> Okuma Metni:
%%

Mlliyet Milliyet Blog Milliyet Blog
 
Facebook Connect
Blog Kategorileri
 
 

Aysegül Akbay Yarpuzlu

http://blog.milliyet.com.tr/yarpuzlu

20 Mayıs '13

 
Kategori
Edebiyat
 

Yazında Klişe-Anti-Pazar ve Piyasa

Yazında Klişe-Anti-Pazar ve Piyasa
 

Edebiyat ve edebi iş dünyasının telif ve orijinalite kavramı arasındaki ilişki ile ilgili sorunlar, her yeni yazı işi başvurusunda yazarlarla, yazına işverenler arasındaki güven oluşumunda ilk basamaktır. Ama çoğu zaman düşündüğünüz gibi değil.

Yazın kaynaklarındaki benzerlikler, ve kaynak üzerinden özgün yorum üretebilme pratiği üzerine Linda Woodbridge’in  ‘Para ve Shakespeare Pazarı’ örneği üzerinden konuyu siz okuyucularımın bakış açısına sunuyorum. Küresel edebi eleştiri makaleleri arasında, edebi malzemenin zenginliği için geçerli ve önemli bir yaklaşım olarak "Shakespeare." üzerine yazılmış on altı deneme üzerine bir yorum getirmiş Woodbridge. Burada, sadece edebiyat kaynağı olarak Shakespeare kullanan beş oyun arasında; Venedik Taciri’ne dayandırılan evlilik karşısındaki tutumlar konu edilmiş.  Shakespeare’in toplam 38 oyunu, 154 sonesi ve iki uzun anlatı şiiri arasında Venedik Taciri en kısa eserlerinden birisi olmakla beraber, para ve piyasalar hakkında Sheakspeare’in çözmeye çalıştığı bulmacanın küçük fakat çok önemli bir parçasıdır.

%%

> Yazılı Soru:
Okuma metnine göre aşağıdaki soruları yanıtlayın:
1. Yazı hangi kategoride yayımlanmış?
2. Woodbridge kaç deneme üzerine yorum getirmiş?
3. Shakespeare'in toplam kaç sonesi olduğu belirtiliyor?

> Veri:
%%

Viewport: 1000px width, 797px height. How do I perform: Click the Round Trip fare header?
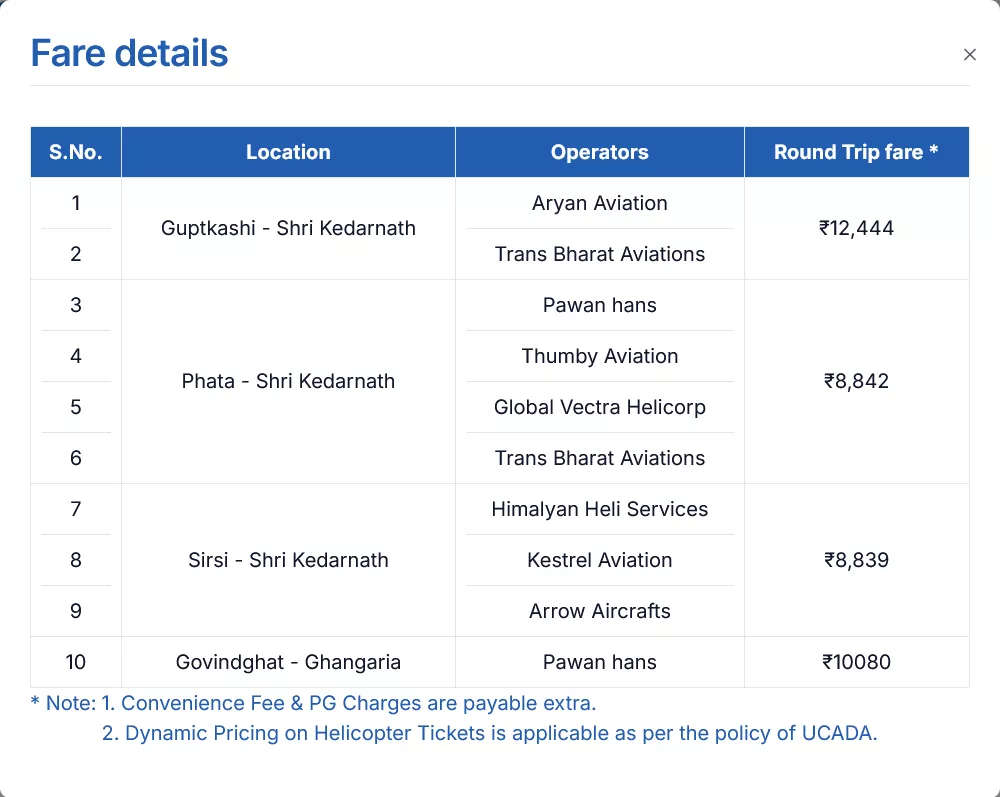pyautogui.click(x=856, y=152)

%%

> Alıştırma Çıktısı:
1. Edebiyat
2. On altı
3. 154